Text under study:
☆ ☆ ☆
1. How might critical work understand new media on its own terms? Scholars may, perhaps, use the technology itself as one map by which to explore new media objects and artifacts. Working from the premise that new technologies "think" in new ways, this project uses the central concept of modularity to stride through multiple disciplinary conversations, moving from one to the next in order to (hyper)link them together.

2. The notion of modularity has played a role in the thinking of many works in cultural studies: Judith Butler expands on the Derridian notion of iterability as a component of gender performance; Janice Radway sees readers poaching parts of works and using them for their own purposes; Michel de Certeau describes a similar process of bricolage in which people re-configure media to "make do." In Richard Dawkins' landmark work of popular science, The Selfish Gene, he suggests that elements of culture are reproduced and imitated as individual units. These memes survive and evolve just as genes do. Dawkins writes, "Whenever conditions arise in which a new kind of replicator can make copies of itself, the new replicators will tend to take over, and start a new kind of evolution on their own"(193). In other words, memes will take over, given the chance. It fits, then, that "modularity" surfaces as a meme for so many cultural scholars. My discussion here will embark upon a similar quest, using "modularity" to structure and guide my path through multiple conversations; among the discussions I engage directly:

3. Film Studies. This piece examines Hollywood's use of specific tropes and genres in (re)constructing films. In particular, I suggest that monster movies function as modular texts, entertaining audiences by mixing familiarity with surprise. I also suggest that the modular techniques used at the level of narrative also emerge at the levels of shot-construction and marketing. [Film Studies]

4. Grammatology. The study of the history of writing suggests that human culture is entering a third age of communication, the age of electracy (to use Gregory Ulmer's term). Grammatologists study the historical shift from orality to literacy and work by analogy to understand the emergence of electracy. This project suggests that the rhetorical possibilities of new media (such as modularity) might allow for different types of argumentation. [Grammatology]

5. History of media technology. What relationship does the development of media technology have with the rhetoric of that technology? How do the physical requirements of the modern era influence the construction of new media? [Media Tech]

6. Academia. Academic writing, grounded in argumentative thought, begins to adopt modular characteristics. (Perhaps these Do new methods of argumentation stem from new technologies of writing? This project begins to consider how academics should explore such new rhetorics. [Academia]

7. The project uses modularity to guide both its subject and its format. It suggests that modularity—a concept at the heart of new media—influences many aspects of new media production. It also suggests a method by which scholars can use technology to drive inquiry, gleaning new ways to construct arguments from key technologies.
☆ ☆ ☆
Data extracts:
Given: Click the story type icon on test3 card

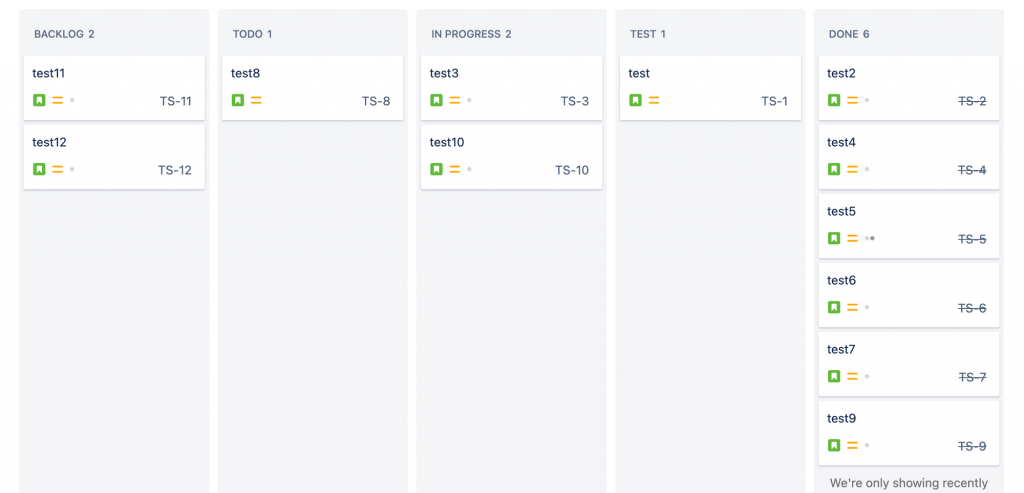Looking at the screenshot, I should pyautogui.click(x=436, y=100).
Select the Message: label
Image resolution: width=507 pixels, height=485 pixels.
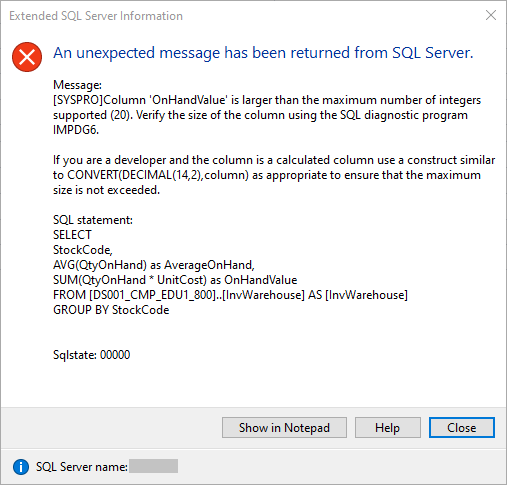click(x=77, y=85)
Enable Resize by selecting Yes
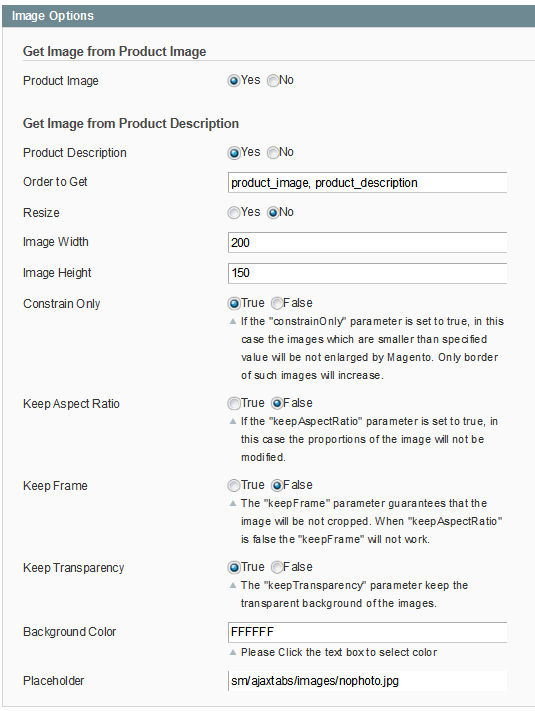This screenshot has height=711, width=535. pos(233,213)
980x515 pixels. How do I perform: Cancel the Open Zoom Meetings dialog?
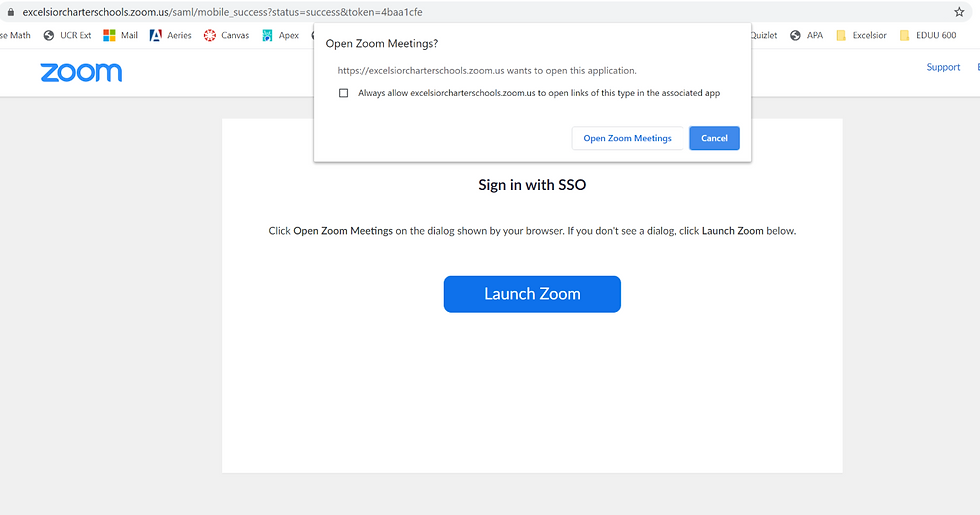pyautogui.click(x=714, y=138)
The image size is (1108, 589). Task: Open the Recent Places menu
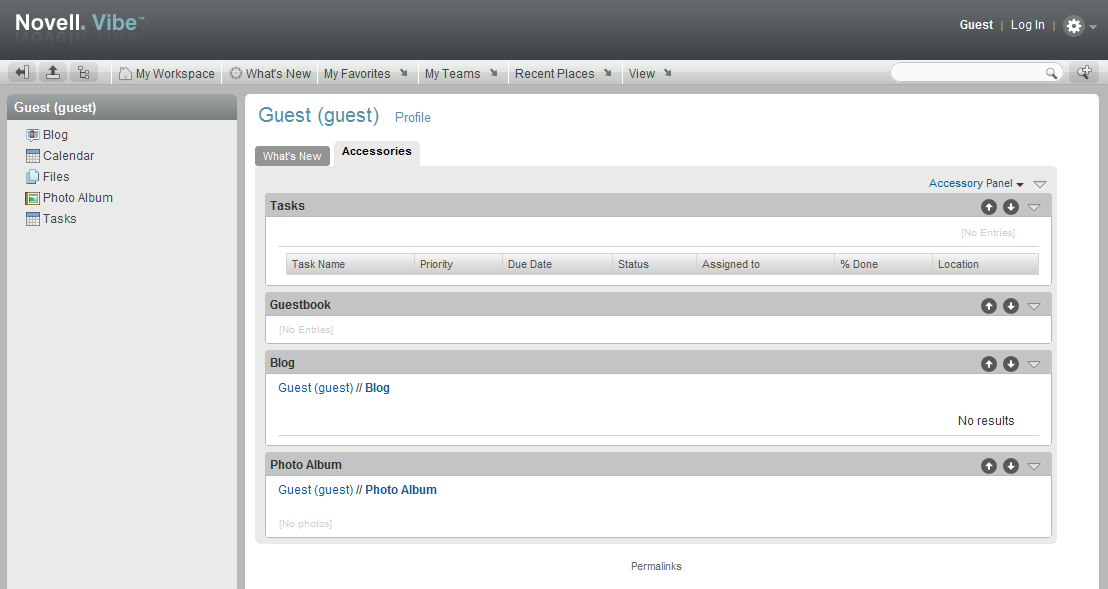[556, 73]
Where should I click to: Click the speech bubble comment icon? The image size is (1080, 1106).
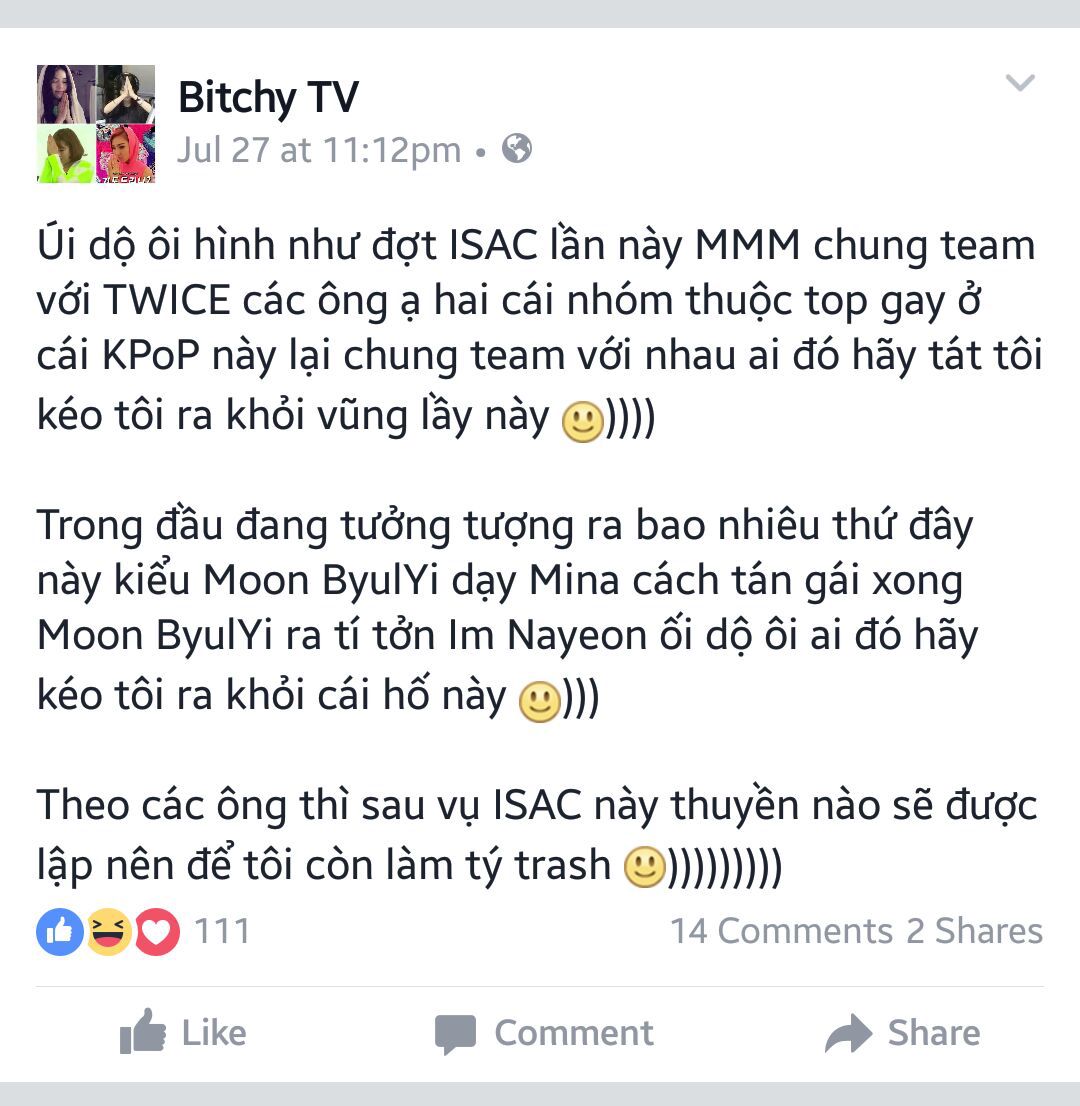(456, 1034)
☆ ☆ ☆
Using the information:
(a) Answer these questions from the text on modularity:
(i) Whose term is "electracy"?
(ii) What does Janice Radway see readers doing?
(iii) Which movies are proposed to function as modular texts?
(b) Reproduce the passage of the text on modularity between "1. How might" and "(hyper)link them together.", inclusive.
Base your work only on the text, not on the records.

List of answers:
(a)
(i) Gregory Ulmer's
(ii) Poaching parts of works and using them for their own purposes
(iii) Monster movies

(b)
1. How might critical work understand new media on its own terms? Scholars may, perhaps, use the technology itself as one map by which to explore new media objects and artifacts. Working from the premise that new technologies "think" in new ways, this project uses the central concept of modularity to stride through multiple disciplinary conversations, moving from one to the next in order to (hyper)link them together.